Two youths killed in an alleged shootout with RAB in the wee hours of Thursday on Manik Mia Avenue have been identified as Dhaka Polytechnic Institute students by a friend who is also a student of the institute.

Two youths killed in an alleged shootout with RAB Wednesday night have been identified as Dhaka Polytechnic Institute students by a friend who is also a student of the institute.

The deceased were Mohsin Sheikh, 23, from fourth-year electrical engineering and Mohammad Ali Jinnah, 22, from third-year mechanical engineering departments.The bodies were identified on Thursday morning in the Dhaka Medical College Hospital morgue by Alif Hossain, a friend and student of the institute.

Alif told bdnews24.com in the morning that after seeing the news of death of two youths in a 'gun battle' on the TV screen, he rushed to DMCH and identified the bodies.They all were hanging out together until 9:30pm on Wednesday, he said.

The fresh killings have happened amid continued discussions on extrajudicial killings by the law enforcers and protests by the human-rights organisations at home and abroad,

RAB-2 assistant police superintendent Talebur Rahman told bdnews24.com at 1:30am on Thursday that RAB troopers was carrying out search of vehicles by setting up a check-post at Asad Gate adjacent to Manik Mia Avenue on Wednesday night.

At around 00:30am, two youths passing by aroused their suspicion and the RAB men asked them to halt.
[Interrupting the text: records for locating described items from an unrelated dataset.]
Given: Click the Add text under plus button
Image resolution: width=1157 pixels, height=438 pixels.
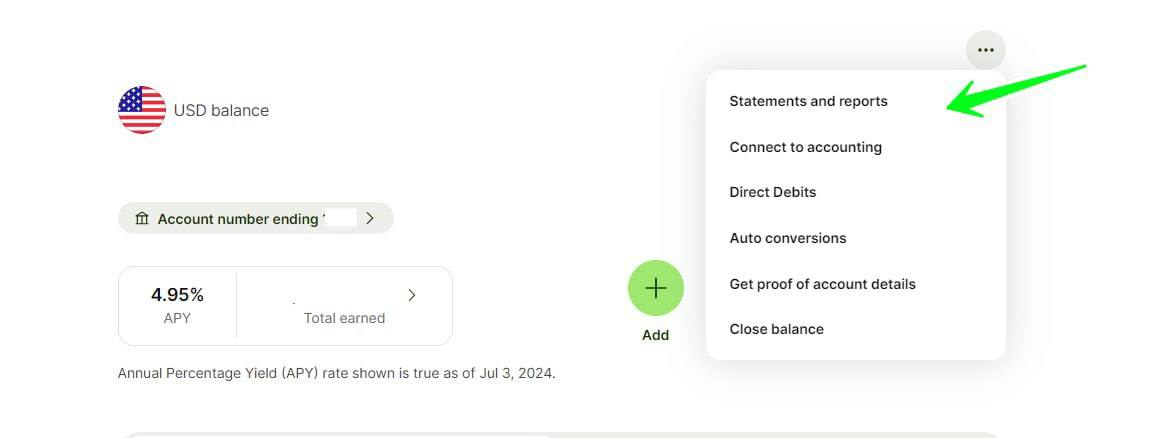Looking at the screenshot, I should (655, 335).
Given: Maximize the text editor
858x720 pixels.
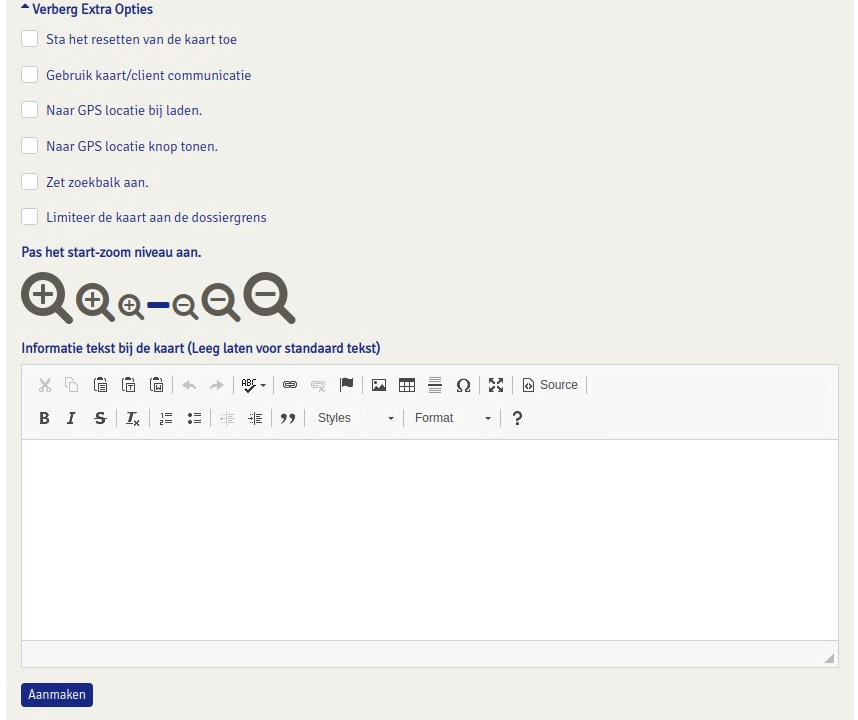Looking at the screenshot, I should (x=496, y=385).
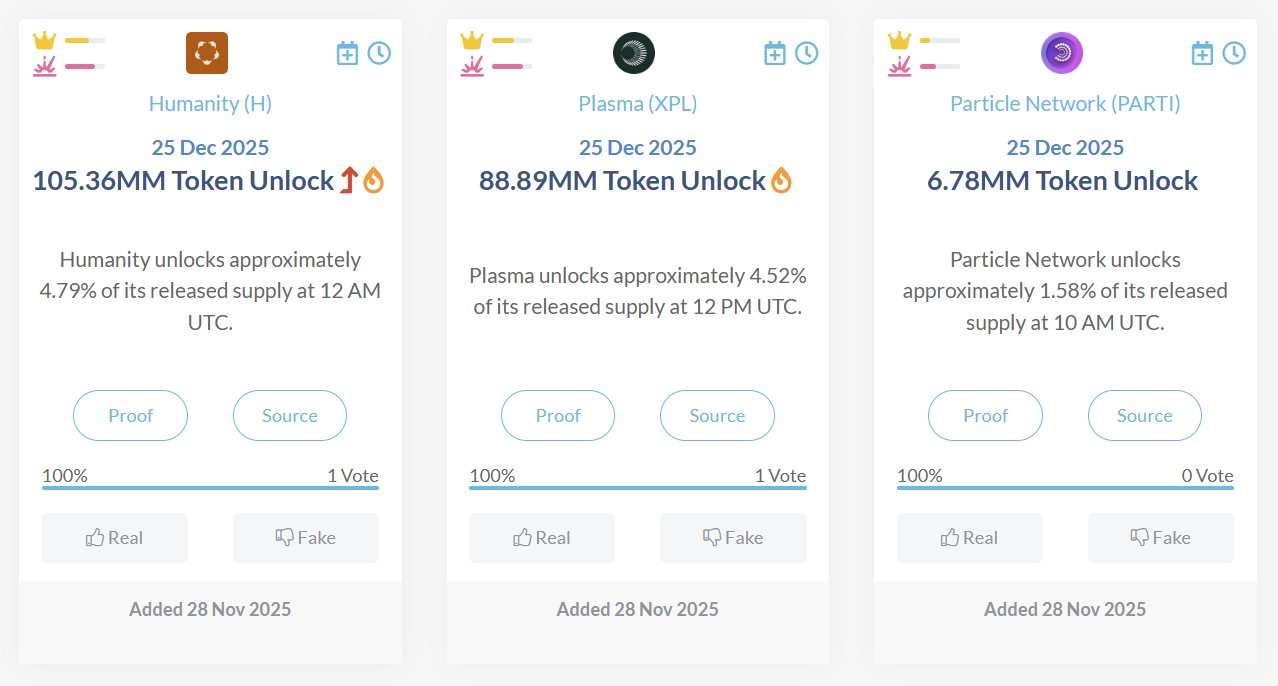The width and height of the screenshot is (1278, 686).
Task: Open Proof for the Plasma unlock
Action: point(558,415)
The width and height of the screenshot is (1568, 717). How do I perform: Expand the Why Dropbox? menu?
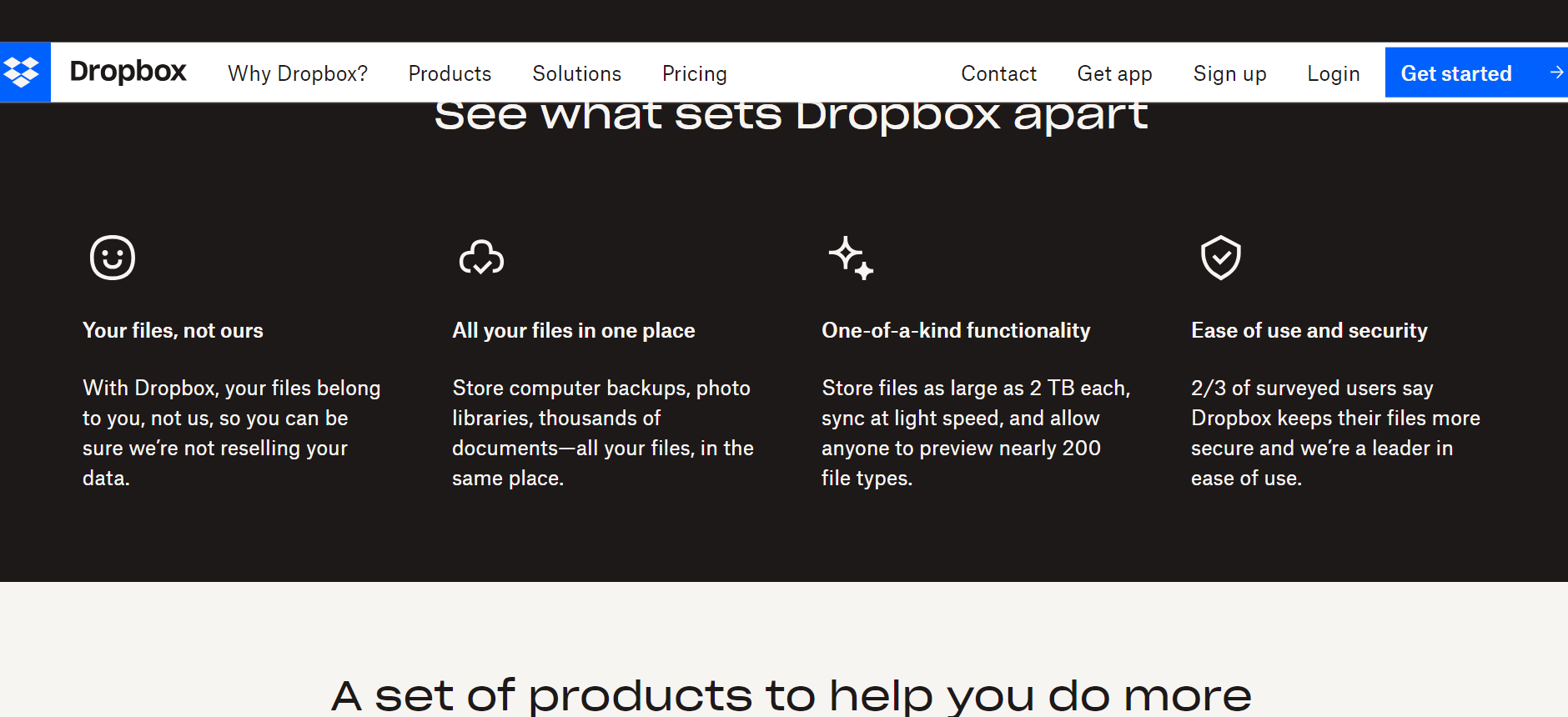point(298,74)
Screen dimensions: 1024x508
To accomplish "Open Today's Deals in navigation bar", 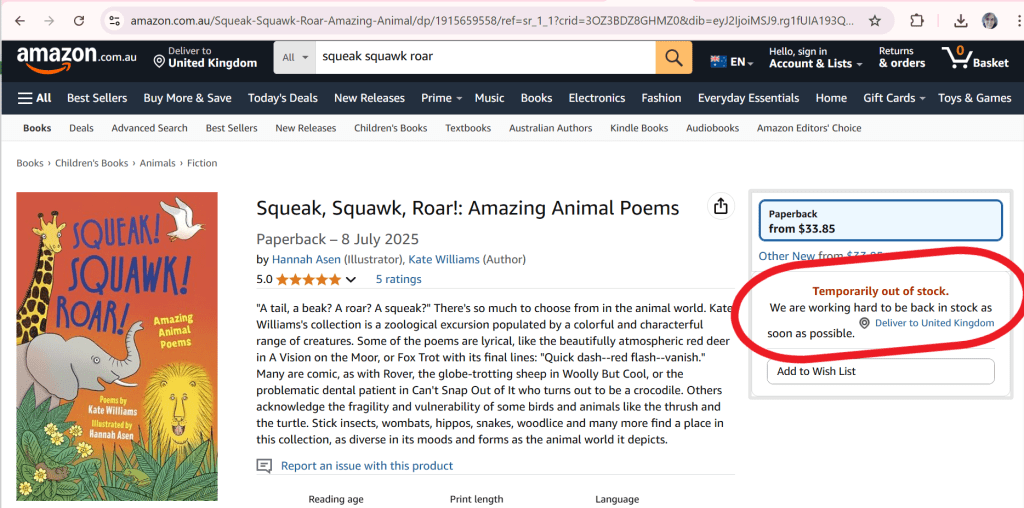I will click(x=283, y=98).
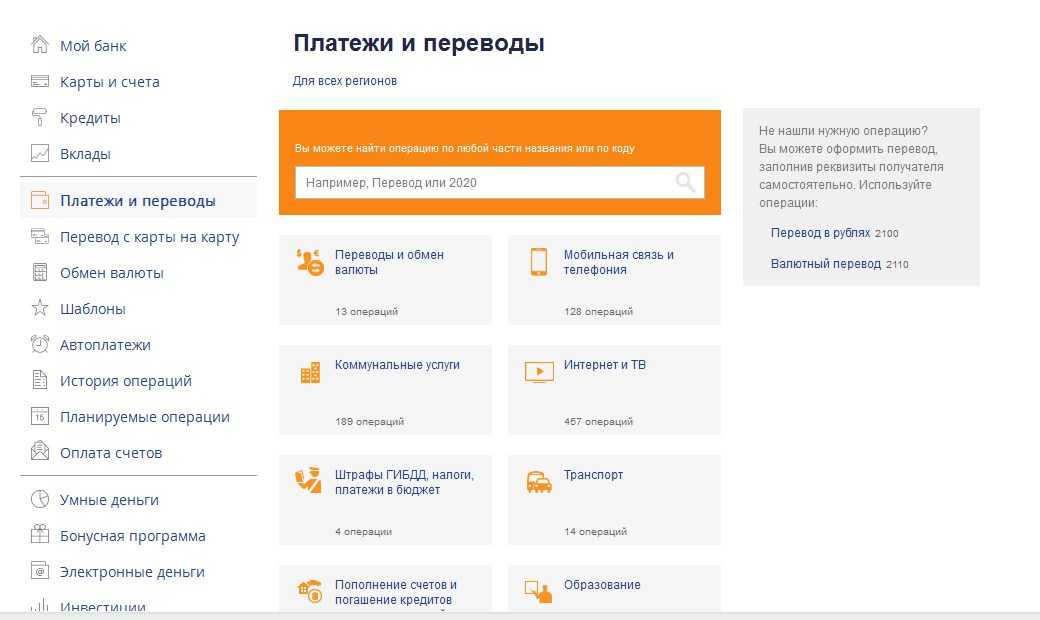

The challenged youths opened fire at them and RAB retaliated.As the 'shootout' ceased, the RAB personnel saw two dead bodies lying on the roadside. They searched the bodies and found two revolvers and ammunition.Mohammadpur police retrieved the two dead bodies and sent them to the DMCH morgue.

Killings in so-called crossfire have being been widely criticised for years by the national and international rights organisations and countries.The government's spokesman minister Syed Ashraful Islam had said the government will no more allow the law-enforcing agencies to use "crossfire"— killings without trial—as a tool.

Establishment of rule of law is a must for a democratic country and for that no extra-judicial killings will be allowed to be used as a tool of law-enforcing agencies..

The crossfire and extra-judicial killings are not related to general law. The law must be allowed to take its own course."A New York-based human-rights watchdog on May 18 recommended that the elite anticrime force be disbanded given its "long history of arbitrary arrests, torture, and extrajudicial killings".

Over the past five years, the military, the and the police have been responsible for well over 1,000 killings, Human Rights Watch said in the report on Bangladesh.

Human Rights Watch and others have long contended that many of these deaths, often described as "crossfire killings," were actually extrajudicial executions of people in custody. Bodies of the victims often had wounds that suggested that they had been tortured.